Agentic-SpliceAI Setup Guide¶
Quick setup instructions for development and deployment
Overview¶
Agentic-SpliceAI builds upon the Meta-SpliceAI framework, combining:
- Extensible Base Layer - Foundation models (SpliceAI, OpenSpliceAI, + extensible)

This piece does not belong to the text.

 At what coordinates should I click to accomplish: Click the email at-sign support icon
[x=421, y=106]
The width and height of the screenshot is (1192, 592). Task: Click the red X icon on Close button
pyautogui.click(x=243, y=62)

- Adaptive Meta-Learning - Foundation-Adaptor framework via multimodal deep learning
- Agentic Workflows - AI agents for validation and evidence synthesis
Environment Setup¶
1. Create Dedicated Conda Environment¶
cd /Users/pleiadian53/work/agentic-spliceai
# Create environment from yml
mamba env create -f environment.yml
# Activate environment
mamba activate agentic-spliceai
2. Install Package in Development Mode¶
# Install agentic-spliceai package
pip install -e .
# Verify installation
python -c "import agentic_spliceai; print('✓ Package installed')"
3. Test CLI Commands¶
Architecture¶
Three-Layer System¶
┌─────────────────────────────────────────────────────────────┐
│ AGENTIC-SPLICEAI │
├─────────────────────────────────────────────────────────────┤
│ │
│ ┌──────────────────┐ ┌──────────────────┐ ┌──────────┐ │
│ │ Nexus Research │ │ Meta-SpliceAI │ │ Agentic │ │
│ │ Agent │ │ Prediction │ │ Workflow │ │
│ ├──────────────────┤ ├──────────────────┤ ├──────────┤ │
│ │ • Literature │ │ • Base SpliceAI │ │ • LLM │ │
│ │ synthesis │ │ • Meta-learning │ │ agents │ │
│ │ • arXiv/PubMed │ │ • Ensemble │ │ • Tool │ │
│ │ • LaTeX reports │ │ models │ │ use │ │
│ │ • Web search │ │ • Feature eng. │ │ • Multi- │ │
│ │ │ │ │ │ agent │ │
│ └──────────────────┘ └──────────────────┘ └──────────┘ │
│ │
└─────────────────────────────────────────────────────────────┘
Dependency Breakdown¶
From Nexus (Research):
- LLM clients: openai, anthropic, mistralai, aisuite
- Research tools: tavily-python, wikipedia, beautifulsoup4
- PDF generation: weasyprint, pandoc, tectonic, pypandoc
- Web framework: fastapi, uvicorn, pydantic
From Meta-SpliceAI (Prediction):
- Deep learning: tensorflow, pytorch, keras
- SpliceAI: spliceai==1.3.1
- Genomics: biopython, pysam, pybedtools, pybigwig
- Genomic formats: bcbio-gff, gffutils, gtftools, pyfastx
- ML optimization: optuna, hyperopt, hpbandster
- Feature engineering: category-encoders, feature-engine
Shared (Both):
- Data: pandas, polars, numpy, duckdb
- Visualization: matplotlib, seaborn, plotly
- ML: scikit-learn, lightgbm, xgboost
- Utilities: tqdm, joblib, requests
Development Workflow¶
Phase 1: Port Nexus Research Capability¶
# Copy Nexus research agent code
cp -r /Users/pleiadian53/work/agentic-ai-lab/src/nexus/agents/research/* \
/Users/pleiadian53/work/agentic-spliceai/agentic_spliceai/research/
# Test research capability
python -c "from agentic_spliceai.research import pipeline; print('✓ Research imported')"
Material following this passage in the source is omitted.